У-у, как быстро! Как быстро! А я — догоню! А я — догоню!
Догоню!! Не-е, не могу! Верочка быстро бегает! Быстро!..
Никто Верочку не догонит!..
Быстрая Верочка схватила ручонкой ногу, потянула в рот.
— Вот и Евхим все брал в рот…
— Ну куда ты! Куда ты! — не слушала старуху, смеялась Ганна. — Бе-е! Ножку нехорошо сосать! Нехорошо!..
Ну, куда ты?!
Забавлялась бы, играла бы целый день с малышкой, если бы скрипучий голос старого Глушака не позвал грести.
Завернула, стала пеленать дочурку. Верочка не давалась, все сбивала пеленки, не хотела неволи; но что поделаешь: не спеленаешь — выкатится, не дай бог, из люльки, стукнется оземь. Ганна, жалея маленькую, старалась пеленать слабо:
пусть все же будет дочурке вольней!
— Не плачь, не скучай тут одна! Я скоренько вернусь! Скоренько!..
Аккуратно завесила люльку пологом от комаров, ухватила грабли и заторопилась к прокосам.
Ворошила граблями сено, а мысли, а душа были около дуба, около дочурки: не захотела ли есть, не мокренькая ли, не кусают ли комары? Останавливалась, внимательно вслушивалась — не плачет ли? Плача не было. Жихали только косы поодаль да звенела, стрекотала болотная мелюзга. Все же не смогла долго сдержать беспокойство: ткнув рукоятку граблей в болото, бегом заспешила снова к дубку.
В люльке было тихо. Верочка спала. Однако несколько комаров забилось под полог, один, побагровевший уже, сидел на щечке. Согнала, убила комара, выгнала других, — успокоенная, побежала к граблям.
Так было весь день. То шуршала сеном, то бегала к дубку, меняла, сушила пеленки, давала маленькой грудь, качала, успокаивала, убаюкивала. Старый Глушак, видя эту бесконечную беготню, разозлился, просипел с упреком:
— Что ты ето все бегаешь туда! Лежит — и нехай лежит! Не сделается ничего!..
Наработалась, набегалась за день так, что вечером, давая грудь ребенку, если б и хотела, не могла б устоять на ногах.
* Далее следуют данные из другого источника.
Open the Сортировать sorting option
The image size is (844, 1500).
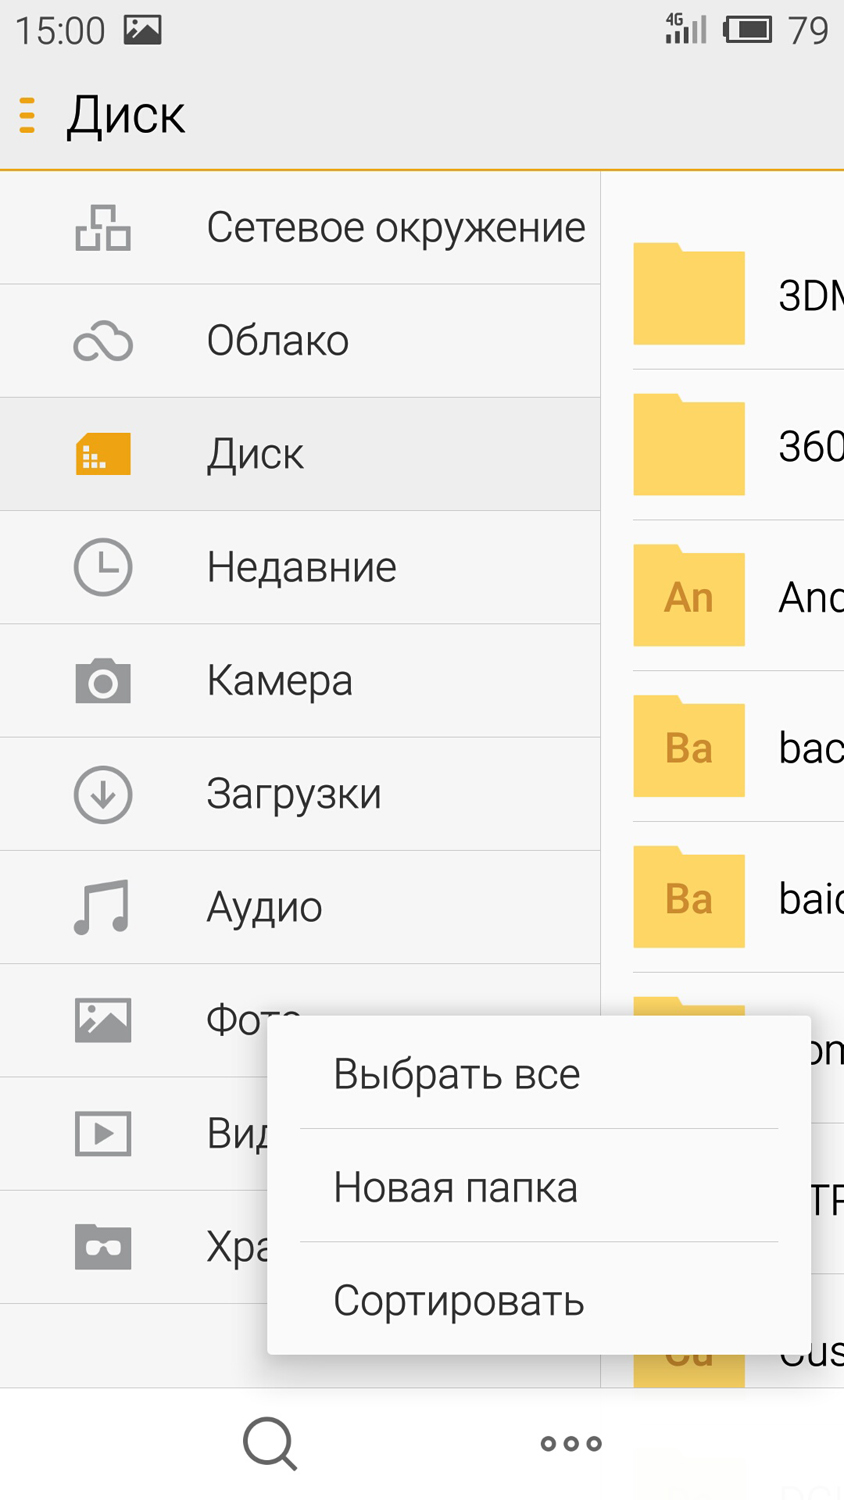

Сидела, прислонясь к дубку. Все жив усталости теплилась, жила нежность, радость. Тихо, сонно, ласково тянула:
Люли, люди, Верочка,
Люли, люли, милая.
Вечером на болоте то там, то тут начали собираться группки. У телег, вокруг костров, под каким-нибудь дубком.
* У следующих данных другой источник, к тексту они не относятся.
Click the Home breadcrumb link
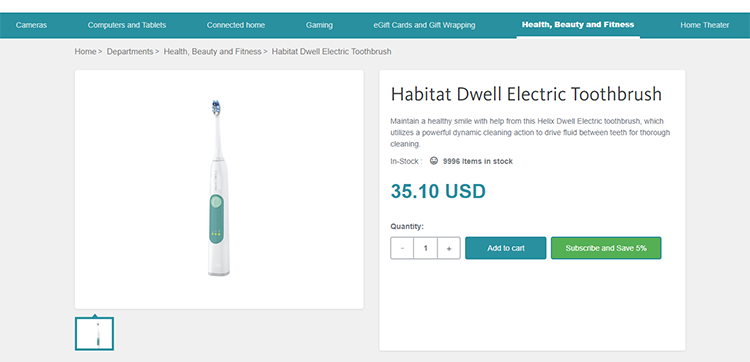750x362 pixels. (x=85, y=51)
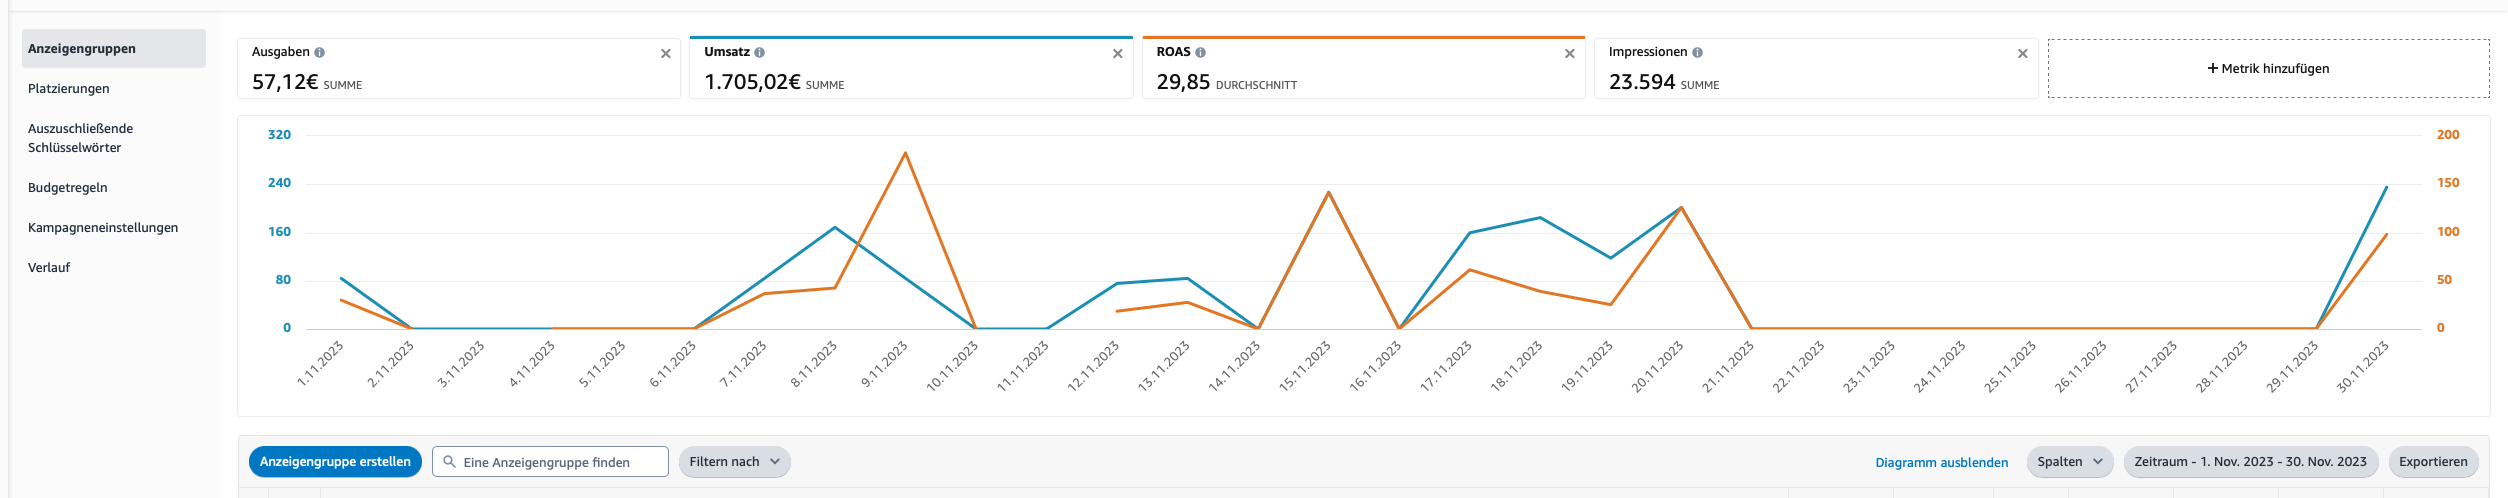Remove the Ausgaben metric card
The height and width of the screenshot is (498, 2508).
665,54
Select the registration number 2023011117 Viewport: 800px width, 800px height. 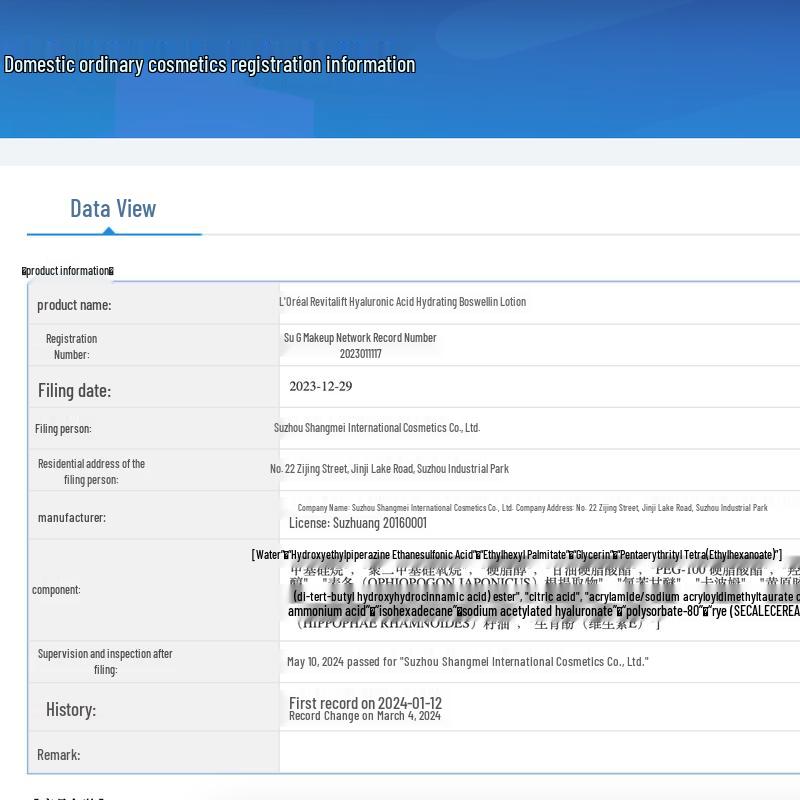pos(360,354)
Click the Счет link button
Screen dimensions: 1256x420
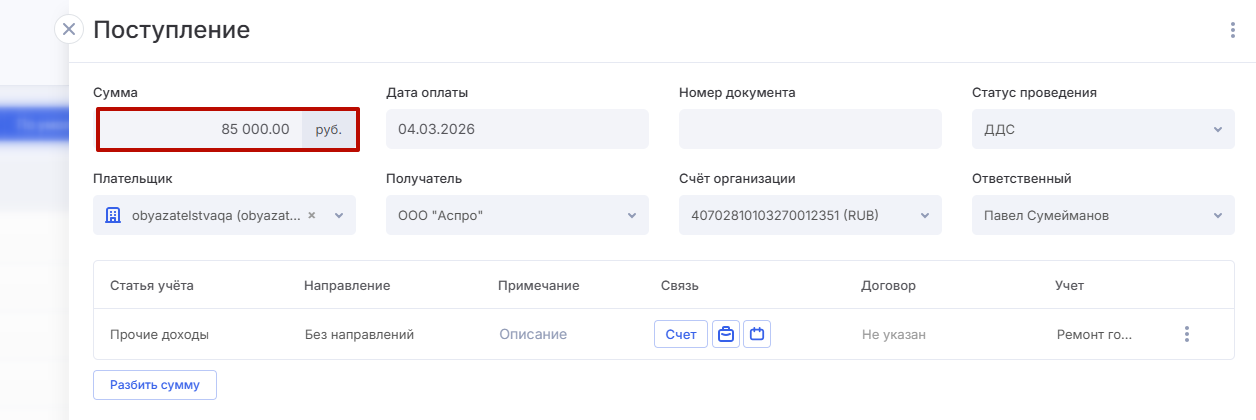[681, 334]
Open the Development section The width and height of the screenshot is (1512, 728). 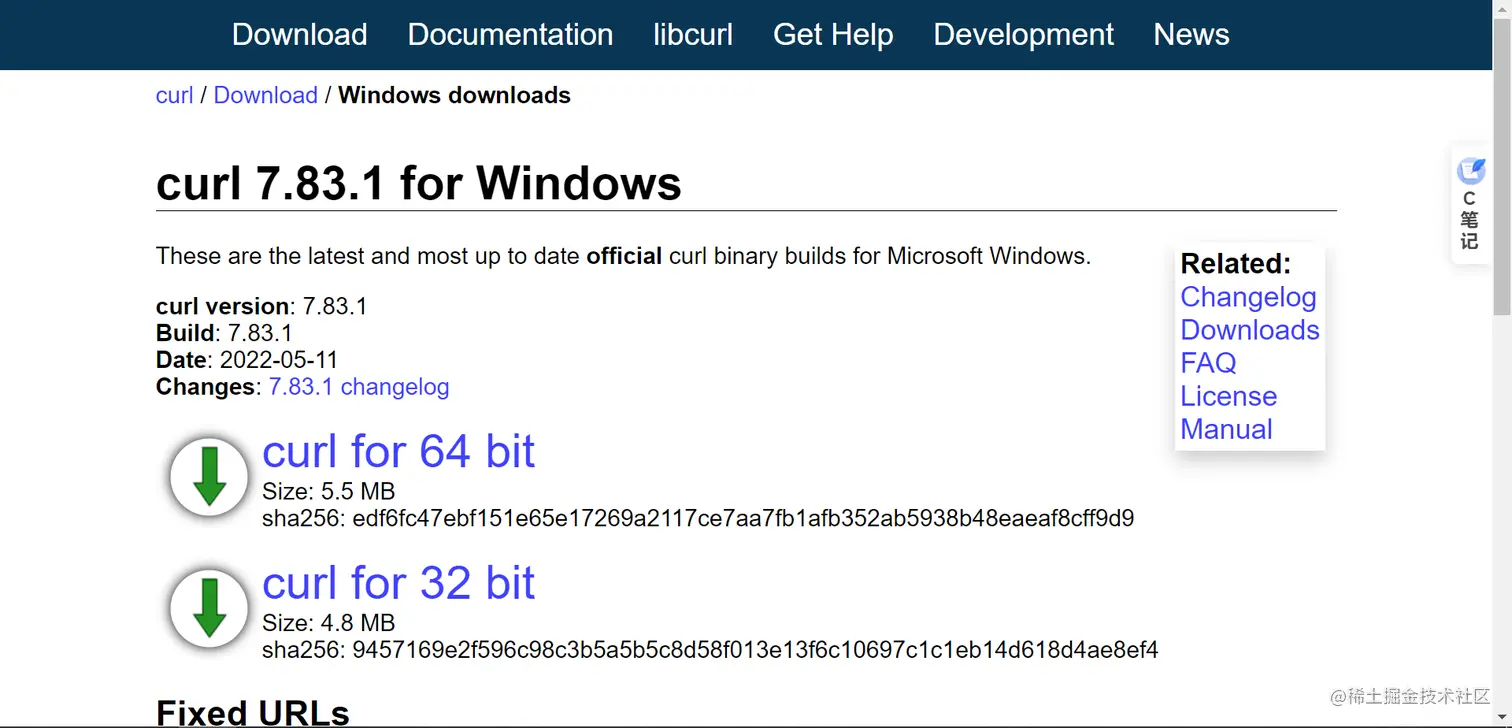1023,34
Несколько женщин сошлись к костру, у которого возилась Дятлиха. Началось с того, что по пути откуда-то забежала Сорока, она и привлекла к костру Дятлихи внимание.
Не прошло и нескольких минут, как около Дятлихи, варившей картошку в котелке, толковали с Сорокой Вроде Игнатиха, мачеха Чернушковых, невестка Дятликовых Маня и еще несколько соседок. Увлеченные разговором, они не обращали внимания на меньшого Дятлика — Володьку, тем более что хозяина Василя — у огня не было: где-то поил коня.
Вроде Игнатиха, при сочувственном молчании женщин, сказала, что, может, еще ничего такого и не будет, что, может, страхи те людские — пустое, и все, кто был у костра, поняли, о чем она. Дятлиха охотно поддержала: хорошо было б, если б было пустое, если б одумались, Отступились…
Сорока словно ждала этого, ринулась сразу:
— Не отступятся! Не отступятся, и не думайте! — Она уверенно напророчила: — Вот только вернемся домой! Увидите! Почуете — как дома переночуете!
— Наверно, не отступятся так, — рассудительно согласилась Василева мать.